By Erin Loury, FISHBIO
11/01/16 -- Talk to enough anglers in California, and you may hear at least one version of a story passed down for generations: how the rivers once ran black with salmon, and you could walk across their backs from shore to shore. Is this just a good fish story, or did this scale of abundance actually once exist, and if so, what happened? Yoshiyama et al. (1998) provides a compelling historical perspective on our state’s salmon populations. Prior to the arrival of California settlers in the mid 1800s and the subsequent transformation of the state’s rivers, Native American tribes relied on the salmon runs as a major food source. Early estimates of Chinook salmon populations for all runs combined were based on estimates of Native American harvest, and suggest that salmon runs exceeded 1 to 2 million wild adult Chinook salmon each year (Yoshiyama et al. 1998). Contrast this with a population of 171,175 adults recorded in 2015 that was largely composed of salmon from hatcheries.

Early harvest data showed that tribes collected up to 10 million pounds of salmon annually. Strong populations in every major tributary to the Sacramento and San Joaquin river were likely bolstered by completely accessible streams, no invasive predators, pristine habitat, and unimpaired flow. As settlers started to arrive, the proliferation of commercial fisheries began to take over. In 1874, up to 21 salmon canneries were actively processing over 6 million pounds of salmon and shipping it to the East Coast and even Australia (Yoshiyama et al. 1998). From 1875-1883, commercial salmon catch ranged from 4.4–10 million pounds annually. Fish were netted by seines attached to horses on gravel bars or with drift gillnets. Spring- and winter-run salmon were the preferred catch because these runs arrived in the river early in the year, were in better condition, and had the highest quality of meat. While today both of these runs are protected under the Endangered Species Act due to low abundance, historically, the spring run was one of the most abundant, rivaling or exceeding fall-run Chinook (which is the most abundant run in modern times). Winter-run Chinook were a smaller, but still abundant run limited to the northern Sacramento tributaries (i.e., McCloud, Fall, Pit, and Little Sacramento rivers). Now, winter-run are listed as endangered.

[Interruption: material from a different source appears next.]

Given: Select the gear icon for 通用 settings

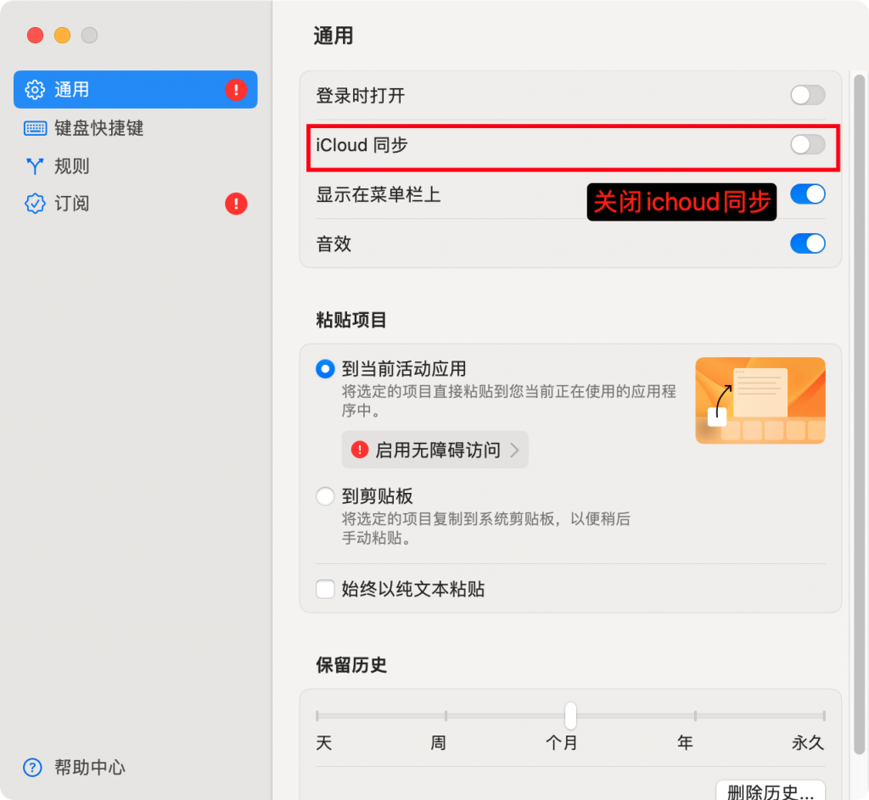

school of salmon, courtesy of Fishbio
School of salmon, courtesy of Fishbio

By the turn of the century, California’s abundant natural resources were being impacted in the quest for gold. Ground sluicing began the deconstruction of rivers by diverting water to process gold from instream gravels. Spawning beds were dug up and turned over in pans and sluice boxes. Once the river gravel was diminished, eager miners looked upward to nearby bluffs. These bluffs were excavated using hydraulic mining, which blasted water to erode gold-laden sediment that washed down from the hills and was processed streamside. Processed remnants from these efforts clogged the riverways, decimated water quality, and left mine tailings along the shore still seen today in many California rivers. Reports even stated that salmon stopped arriving in the Feather and Yuba rivers due to the overall poor stream conditions from mining.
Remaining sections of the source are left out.